Paul Servin and Ramon Peseda set up Patino with crisp right-to-left crossing passes, giving Patino an open shot from the left side.

The frustrated Americans never could get their attack going, losing 90 percent of the middle-of-field balls to the opposing quick Mexicans, who like to play with their backs to the opposing goal. The U.S. mounted only one attack, midway through the second half, when forward Kevin Fouser's header bounced once before landing softly into the arms of goalie Miranda.

Gee's replacement, Dave Lischner, had a wide-open path in the right corner of the net in the same sequence, but blasted the kick 10 feet over the crossbar after receiving a nifty pass from tom Kain.

Mexico sealed the victory with its second goal at 55:09 by Alphonso Rodriguez with assists from Patino and Fernando Bracamontes. Rodriguez, streaking down the left side, took Bracamontes' pass from right midfield and left-footed a rolling shot between the legs of Scarpelli, who was diving toward Rodriguez to cut down his angle of shooting.

Mexico dumped the ball into the American zone thereafter to remain undefeated and once tied in five games.

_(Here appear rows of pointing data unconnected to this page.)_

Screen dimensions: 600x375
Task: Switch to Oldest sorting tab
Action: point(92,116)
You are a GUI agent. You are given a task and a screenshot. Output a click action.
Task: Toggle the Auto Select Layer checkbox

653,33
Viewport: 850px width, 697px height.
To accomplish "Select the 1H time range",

The U.S. team, which looked so energetic in victory on Tuesday and Friday nights in Washington, slumped on the Astro-Turf and allowed two goals for the first time in the tournament.

"A lot of our performance had to do with the AstroTurf," said Chyzowych "We've never played on it before. But the Mexico players have never played on it until today either."

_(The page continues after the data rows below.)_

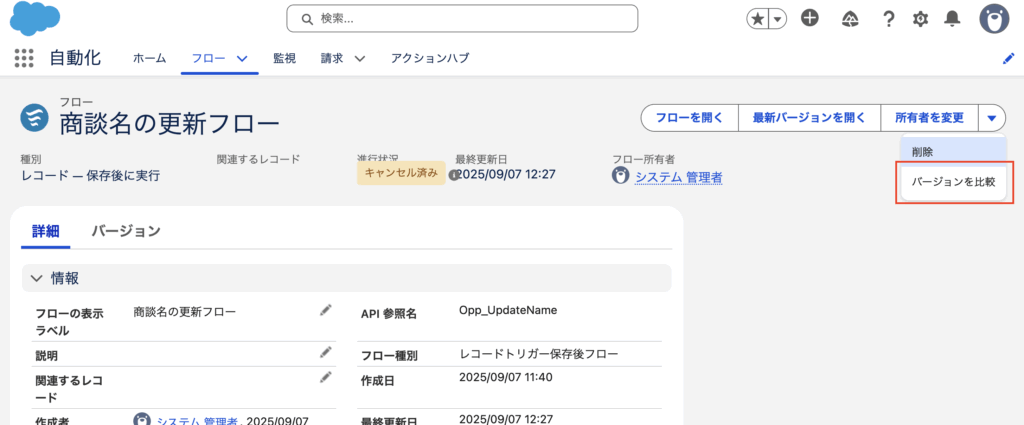
Task: Open the App Launcher grid icon
Action: (24, 59)
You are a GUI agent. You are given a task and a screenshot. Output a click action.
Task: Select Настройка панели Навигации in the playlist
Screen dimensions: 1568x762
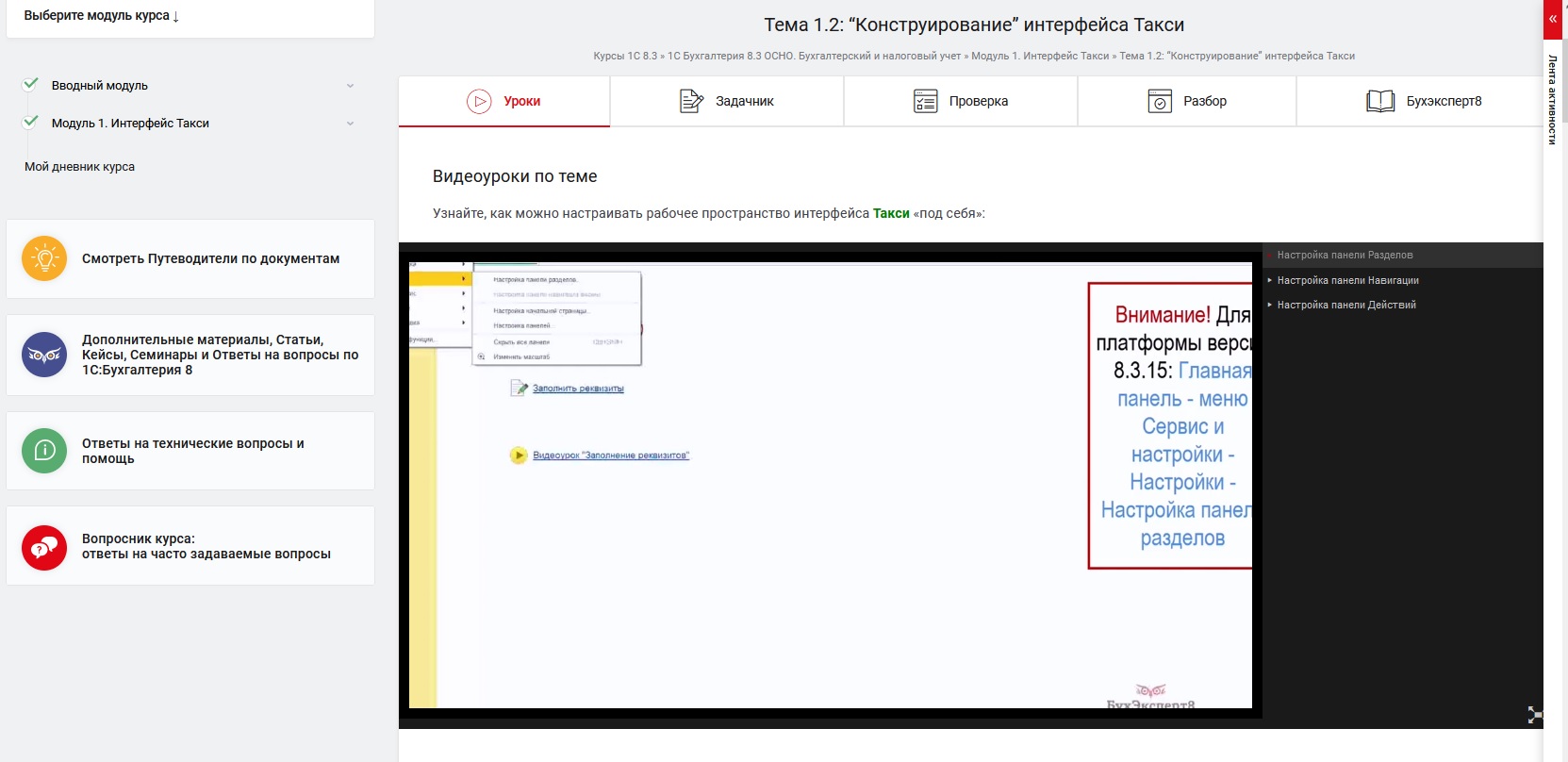click(1347, 280)
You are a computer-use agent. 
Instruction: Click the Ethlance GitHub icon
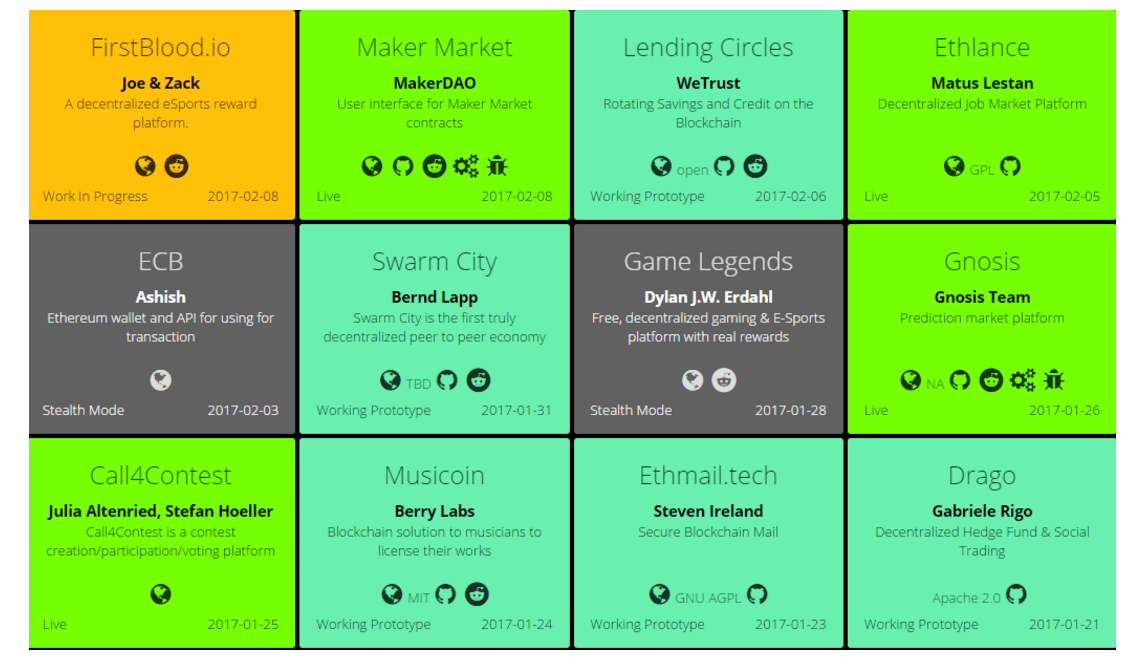[x=1011, y=166]
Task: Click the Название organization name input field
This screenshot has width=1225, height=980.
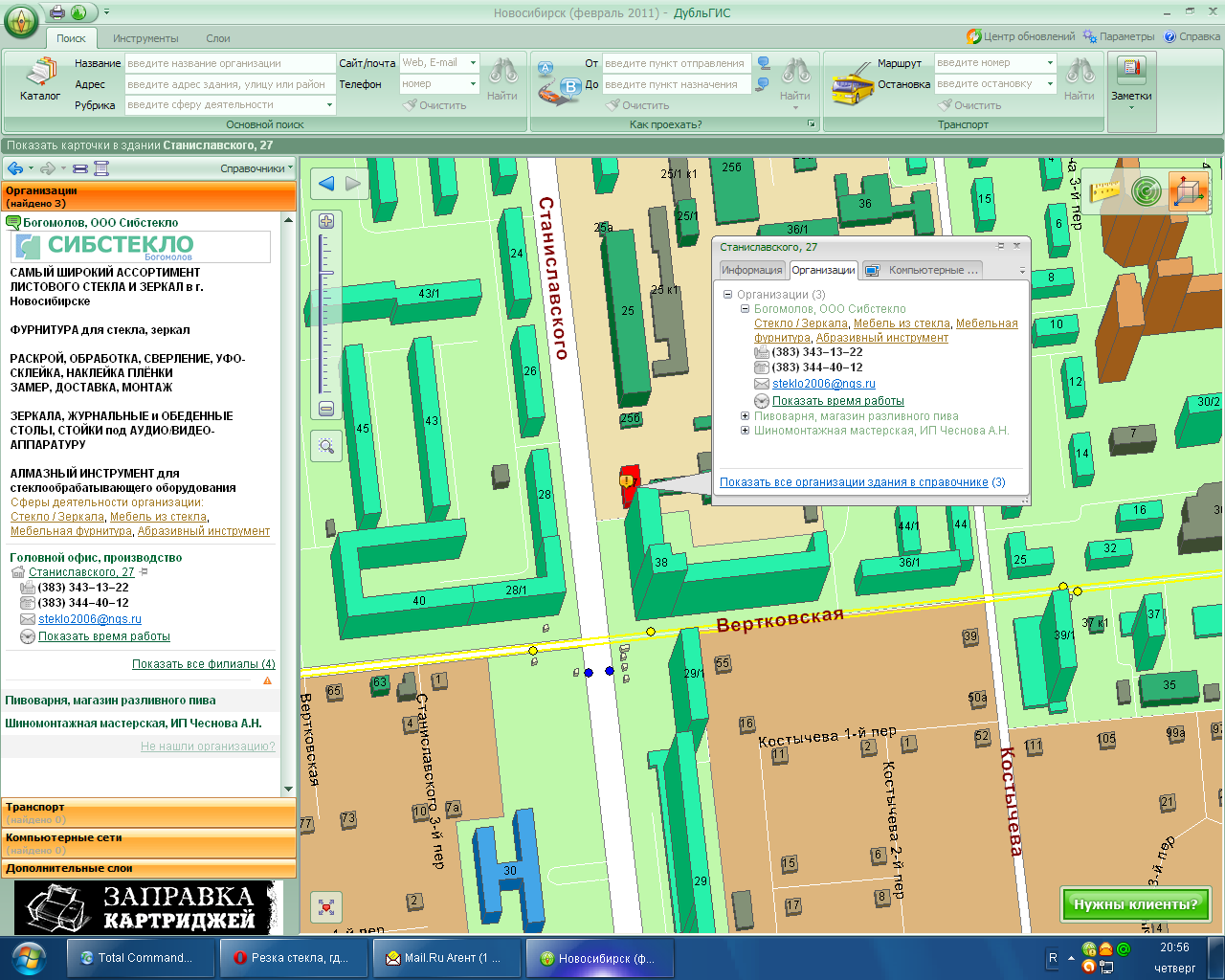Action: pyautogui.click(x=230, y=63)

A soccer ball on AstroTurf behaves much like a baseball on the artificial green rug. It bounces higher and skids instead of rolling. A kick off the side of the foot will cut in the carpet and spin like a tennis ball. Footing is different.

"But it wasn't all the AstroTurf," said captain and sweeperback Bill Mceon, who insisted on taking much of the blame for allowing both Mexico goals.

"The whole team just played tentative. We were sluggish," McKeown added. "Mentally we were just drained -- physically, too -- from the Hondras game (which lasted 100 minutes plus the tie breaker)."